**Direction:**
Update everything from "2002x1088 pixels." down to "pyautogui.click(x=570, y=13)" in the listing below by replacing "next slide" with "following slide", and leave everything else unchanged. Give back only those lines.

**Records shown:**

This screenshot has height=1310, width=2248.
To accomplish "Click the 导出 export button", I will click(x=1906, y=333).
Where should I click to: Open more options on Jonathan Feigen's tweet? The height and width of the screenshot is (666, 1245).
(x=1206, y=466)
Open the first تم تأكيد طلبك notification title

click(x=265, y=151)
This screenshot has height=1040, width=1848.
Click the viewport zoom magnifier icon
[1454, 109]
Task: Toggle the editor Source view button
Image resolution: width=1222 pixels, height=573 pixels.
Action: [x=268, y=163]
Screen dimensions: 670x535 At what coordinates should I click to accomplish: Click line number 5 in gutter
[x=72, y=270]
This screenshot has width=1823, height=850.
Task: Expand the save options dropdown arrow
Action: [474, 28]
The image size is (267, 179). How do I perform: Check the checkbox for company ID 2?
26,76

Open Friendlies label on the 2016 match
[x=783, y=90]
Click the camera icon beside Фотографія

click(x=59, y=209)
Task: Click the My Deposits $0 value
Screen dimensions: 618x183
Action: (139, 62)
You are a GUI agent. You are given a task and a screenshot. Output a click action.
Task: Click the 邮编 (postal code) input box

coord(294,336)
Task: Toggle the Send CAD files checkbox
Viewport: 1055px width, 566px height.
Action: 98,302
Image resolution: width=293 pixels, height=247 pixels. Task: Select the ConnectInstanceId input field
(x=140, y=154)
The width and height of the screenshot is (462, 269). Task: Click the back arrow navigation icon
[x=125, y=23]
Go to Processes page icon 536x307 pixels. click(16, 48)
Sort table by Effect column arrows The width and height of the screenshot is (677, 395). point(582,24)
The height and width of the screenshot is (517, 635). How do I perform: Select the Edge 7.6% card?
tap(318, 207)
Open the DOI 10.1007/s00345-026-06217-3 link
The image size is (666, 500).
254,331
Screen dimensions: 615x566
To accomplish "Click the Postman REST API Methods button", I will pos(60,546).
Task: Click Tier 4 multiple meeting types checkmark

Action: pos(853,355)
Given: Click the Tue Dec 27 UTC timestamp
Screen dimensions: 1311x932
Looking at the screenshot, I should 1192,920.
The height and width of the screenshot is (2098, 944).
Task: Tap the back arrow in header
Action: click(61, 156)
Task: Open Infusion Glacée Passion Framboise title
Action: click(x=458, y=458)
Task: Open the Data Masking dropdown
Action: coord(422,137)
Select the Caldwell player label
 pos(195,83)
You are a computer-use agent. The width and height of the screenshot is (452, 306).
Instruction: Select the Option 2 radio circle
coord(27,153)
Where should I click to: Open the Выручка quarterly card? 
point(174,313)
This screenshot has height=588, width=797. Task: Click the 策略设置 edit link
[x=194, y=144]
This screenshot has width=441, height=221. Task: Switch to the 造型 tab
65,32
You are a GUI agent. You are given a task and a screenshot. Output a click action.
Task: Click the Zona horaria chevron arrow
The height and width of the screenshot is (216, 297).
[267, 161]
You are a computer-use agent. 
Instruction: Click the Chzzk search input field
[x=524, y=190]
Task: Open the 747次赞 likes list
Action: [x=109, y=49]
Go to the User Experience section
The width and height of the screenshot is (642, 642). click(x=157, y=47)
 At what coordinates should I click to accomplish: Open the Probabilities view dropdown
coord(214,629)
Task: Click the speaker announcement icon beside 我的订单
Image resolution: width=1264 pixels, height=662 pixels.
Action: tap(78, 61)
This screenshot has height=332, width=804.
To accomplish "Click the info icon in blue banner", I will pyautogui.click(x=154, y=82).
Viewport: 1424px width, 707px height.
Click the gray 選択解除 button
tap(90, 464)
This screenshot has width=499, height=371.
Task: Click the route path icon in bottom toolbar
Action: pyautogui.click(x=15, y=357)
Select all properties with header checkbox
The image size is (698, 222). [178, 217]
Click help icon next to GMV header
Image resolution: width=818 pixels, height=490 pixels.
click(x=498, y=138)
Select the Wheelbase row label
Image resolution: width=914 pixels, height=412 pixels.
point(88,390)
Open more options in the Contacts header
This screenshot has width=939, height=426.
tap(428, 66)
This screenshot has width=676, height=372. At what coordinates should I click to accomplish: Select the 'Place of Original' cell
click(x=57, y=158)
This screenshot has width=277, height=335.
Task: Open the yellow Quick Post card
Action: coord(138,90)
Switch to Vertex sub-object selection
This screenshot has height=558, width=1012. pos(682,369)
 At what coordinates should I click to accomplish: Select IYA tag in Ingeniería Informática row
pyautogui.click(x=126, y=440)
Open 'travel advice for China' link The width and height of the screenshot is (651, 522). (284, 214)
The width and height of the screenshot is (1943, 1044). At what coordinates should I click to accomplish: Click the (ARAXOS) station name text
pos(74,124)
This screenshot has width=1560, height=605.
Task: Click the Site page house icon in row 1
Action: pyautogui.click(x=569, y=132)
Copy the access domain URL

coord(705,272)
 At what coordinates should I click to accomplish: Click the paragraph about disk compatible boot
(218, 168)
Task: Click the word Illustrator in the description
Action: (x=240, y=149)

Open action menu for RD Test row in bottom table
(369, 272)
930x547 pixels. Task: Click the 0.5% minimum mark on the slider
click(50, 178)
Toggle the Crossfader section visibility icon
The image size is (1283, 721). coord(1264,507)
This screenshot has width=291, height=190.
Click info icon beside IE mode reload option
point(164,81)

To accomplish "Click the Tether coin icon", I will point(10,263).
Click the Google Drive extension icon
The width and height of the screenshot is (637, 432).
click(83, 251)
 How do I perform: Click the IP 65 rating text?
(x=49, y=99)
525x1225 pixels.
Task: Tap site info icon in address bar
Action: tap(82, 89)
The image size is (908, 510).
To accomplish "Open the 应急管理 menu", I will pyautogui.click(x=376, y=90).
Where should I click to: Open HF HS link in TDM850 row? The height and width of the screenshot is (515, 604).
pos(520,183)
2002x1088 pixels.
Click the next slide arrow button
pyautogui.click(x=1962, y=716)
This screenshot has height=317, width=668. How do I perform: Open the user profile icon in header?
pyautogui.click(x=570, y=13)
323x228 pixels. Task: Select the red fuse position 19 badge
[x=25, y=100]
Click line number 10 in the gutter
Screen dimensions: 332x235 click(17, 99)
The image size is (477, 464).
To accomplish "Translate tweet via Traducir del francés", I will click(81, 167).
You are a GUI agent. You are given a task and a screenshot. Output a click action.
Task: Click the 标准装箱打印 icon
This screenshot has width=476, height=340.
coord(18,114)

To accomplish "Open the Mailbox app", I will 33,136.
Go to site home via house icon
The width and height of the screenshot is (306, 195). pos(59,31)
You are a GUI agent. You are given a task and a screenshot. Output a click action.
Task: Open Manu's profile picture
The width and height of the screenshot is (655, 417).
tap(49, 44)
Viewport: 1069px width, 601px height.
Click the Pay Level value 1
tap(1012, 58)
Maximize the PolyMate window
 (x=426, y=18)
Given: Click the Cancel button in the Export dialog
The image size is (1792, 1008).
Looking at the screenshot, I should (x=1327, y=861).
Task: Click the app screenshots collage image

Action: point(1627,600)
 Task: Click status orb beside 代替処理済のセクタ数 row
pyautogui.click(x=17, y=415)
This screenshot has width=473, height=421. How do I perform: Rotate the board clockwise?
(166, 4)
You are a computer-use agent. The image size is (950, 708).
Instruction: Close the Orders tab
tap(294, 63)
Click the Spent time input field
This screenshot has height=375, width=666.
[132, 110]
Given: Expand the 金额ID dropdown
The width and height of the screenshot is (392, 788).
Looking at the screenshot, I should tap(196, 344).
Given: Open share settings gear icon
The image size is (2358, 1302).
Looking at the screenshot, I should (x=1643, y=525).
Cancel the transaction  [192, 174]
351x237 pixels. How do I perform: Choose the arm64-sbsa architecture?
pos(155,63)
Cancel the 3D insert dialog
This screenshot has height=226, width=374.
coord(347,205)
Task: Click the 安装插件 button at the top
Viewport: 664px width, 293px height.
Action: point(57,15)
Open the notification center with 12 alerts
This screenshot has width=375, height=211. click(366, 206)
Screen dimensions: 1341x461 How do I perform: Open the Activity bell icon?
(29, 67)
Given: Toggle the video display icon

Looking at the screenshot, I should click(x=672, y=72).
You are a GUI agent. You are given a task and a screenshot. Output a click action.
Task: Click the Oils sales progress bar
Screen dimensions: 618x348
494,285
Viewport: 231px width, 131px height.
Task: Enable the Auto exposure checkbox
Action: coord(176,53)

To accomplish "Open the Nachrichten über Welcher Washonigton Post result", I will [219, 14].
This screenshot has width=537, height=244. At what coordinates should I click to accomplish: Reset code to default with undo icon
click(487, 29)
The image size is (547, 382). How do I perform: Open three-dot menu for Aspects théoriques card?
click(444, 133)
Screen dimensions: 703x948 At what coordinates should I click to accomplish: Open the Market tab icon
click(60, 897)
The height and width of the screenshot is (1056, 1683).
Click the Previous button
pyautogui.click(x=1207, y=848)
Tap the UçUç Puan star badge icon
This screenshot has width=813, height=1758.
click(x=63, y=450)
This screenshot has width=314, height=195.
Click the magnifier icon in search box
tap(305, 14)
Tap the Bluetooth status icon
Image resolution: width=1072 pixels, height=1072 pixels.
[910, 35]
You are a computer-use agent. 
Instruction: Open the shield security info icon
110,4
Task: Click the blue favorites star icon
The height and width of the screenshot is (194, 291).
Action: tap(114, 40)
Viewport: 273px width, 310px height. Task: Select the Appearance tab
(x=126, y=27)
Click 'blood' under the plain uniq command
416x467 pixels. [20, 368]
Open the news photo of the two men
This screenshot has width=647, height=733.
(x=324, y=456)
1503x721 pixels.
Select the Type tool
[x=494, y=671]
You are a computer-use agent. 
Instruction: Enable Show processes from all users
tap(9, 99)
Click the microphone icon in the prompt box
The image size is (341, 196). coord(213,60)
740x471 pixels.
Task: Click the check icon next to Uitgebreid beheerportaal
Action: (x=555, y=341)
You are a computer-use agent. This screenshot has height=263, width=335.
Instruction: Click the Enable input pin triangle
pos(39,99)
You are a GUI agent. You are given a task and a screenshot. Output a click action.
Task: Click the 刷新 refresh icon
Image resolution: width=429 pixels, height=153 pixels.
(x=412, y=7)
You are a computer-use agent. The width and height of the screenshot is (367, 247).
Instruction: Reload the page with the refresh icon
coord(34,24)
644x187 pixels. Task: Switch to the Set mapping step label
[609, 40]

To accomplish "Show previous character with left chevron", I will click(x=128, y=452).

**Task response:**
2002x1088 pixels.
Click the following slide arrow button
pyautogui.click(x=1962, y=716)
This screenshot has height=317, width=668. How do I perform: Open the user profile icon in header?
pyautogui.click(x=570, y=13)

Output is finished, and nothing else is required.